While there’s still plenty of great gay bars and clubs in Miami to visit, nightlife just got real at Basement Miami, the subterranean, after-hours haven at Miami Edition (2901 Collins Avenue, Tel: 786-257-4500. www.editionhotels.com). One of the hottest venues, Basement gets packed to the bone with night revelers dancing, bowling, and skating in the mini-ice rink, though gay clubbers have been making a beeline to YES, a monthly LGBTQ party with live DJs. NYC gay nightlife producer Brian Rafferty celebrated his birthday at the inaugural event kicked off over gay pride. The wild, SCRUFF-sponsored party offers two-for-one drink specials before midnight. Check Basement’s website (www.basementmiami.com) for future event dates.

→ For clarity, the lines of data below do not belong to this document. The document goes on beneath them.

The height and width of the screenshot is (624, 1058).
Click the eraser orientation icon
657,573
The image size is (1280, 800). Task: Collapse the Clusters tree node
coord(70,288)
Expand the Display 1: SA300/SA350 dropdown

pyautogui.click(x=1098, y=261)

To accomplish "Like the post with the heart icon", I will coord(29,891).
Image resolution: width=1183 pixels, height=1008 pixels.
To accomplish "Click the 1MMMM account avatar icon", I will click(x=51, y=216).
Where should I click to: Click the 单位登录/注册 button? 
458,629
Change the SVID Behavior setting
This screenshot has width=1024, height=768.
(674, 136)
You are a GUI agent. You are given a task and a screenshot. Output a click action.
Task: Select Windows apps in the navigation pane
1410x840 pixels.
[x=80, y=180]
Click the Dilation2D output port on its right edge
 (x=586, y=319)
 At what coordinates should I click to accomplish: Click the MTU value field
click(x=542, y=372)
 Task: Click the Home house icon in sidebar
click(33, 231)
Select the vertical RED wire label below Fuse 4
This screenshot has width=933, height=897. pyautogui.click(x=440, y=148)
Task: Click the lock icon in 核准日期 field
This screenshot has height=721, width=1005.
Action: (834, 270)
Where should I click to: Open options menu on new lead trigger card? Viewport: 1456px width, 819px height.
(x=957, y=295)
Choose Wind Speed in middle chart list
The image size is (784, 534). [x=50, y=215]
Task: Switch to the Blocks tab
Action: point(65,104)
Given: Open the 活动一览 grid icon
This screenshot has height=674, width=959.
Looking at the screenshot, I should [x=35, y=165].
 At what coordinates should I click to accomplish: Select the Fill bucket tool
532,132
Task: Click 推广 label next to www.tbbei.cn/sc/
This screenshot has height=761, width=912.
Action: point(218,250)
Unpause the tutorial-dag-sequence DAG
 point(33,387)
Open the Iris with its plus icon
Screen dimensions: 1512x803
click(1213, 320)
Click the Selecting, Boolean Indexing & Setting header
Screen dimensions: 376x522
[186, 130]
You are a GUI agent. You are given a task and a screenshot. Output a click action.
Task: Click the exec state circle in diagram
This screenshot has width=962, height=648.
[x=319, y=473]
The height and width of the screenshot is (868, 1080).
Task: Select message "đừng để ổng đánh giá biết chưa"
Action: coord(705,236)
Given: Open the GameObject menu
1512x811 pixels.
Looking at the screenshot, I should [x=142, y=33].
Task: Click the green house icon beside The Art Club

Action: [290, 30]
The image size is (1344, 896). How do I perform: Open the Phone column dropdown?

Dining in Miami never fails to impress me, especially with new restaurants that dare to be inventive. The dining scene is so competitive; it was hard for me to choose among at least 15 new and notable restaurants that opened since my last visit a year ago. I have no regrets dining at KYU (251 NW 25th Street, Tel: 786-577-0150. www.kyumiami.com), and it was the first time I traveled to Wynwood not for art. The dimly lit space is unabashedly industrial with high ceilings, blonde tables, stone walls, and artfully exposed everything (pipes, poles, duct vents). There’s an eco-vibe with plotted micro-greens on every table, and stacks of firewood used for the wood-fired oven, while handsome, hipster-ish waiters buzz around in white aprons and baseball caps. I can’t imagine KYU anywhere but Wynwood. While it’s yet another “Asian” restaurant in Miami where there’s no Asian chefs in the kitchen, I realize the team is not going for authenticity. They’re aiming for progressive Asian in an honorable, creative way. Dishes felt prepared with reverence, as if chef Michael Lewis (who worked at high-end Zuma and nine years with Jean-Georges Vongerichten) wanted to show how time spent traversing Asian countries truly inspired him. Shareable plates range from crispy hamachi to juicy, perfectly brined and seasoned fried chicken, but the stone-fried rice is the highlight, cooked in a hot stone bowl with a crisp, crunch, and sweetness from herbal tea sauce and king crab.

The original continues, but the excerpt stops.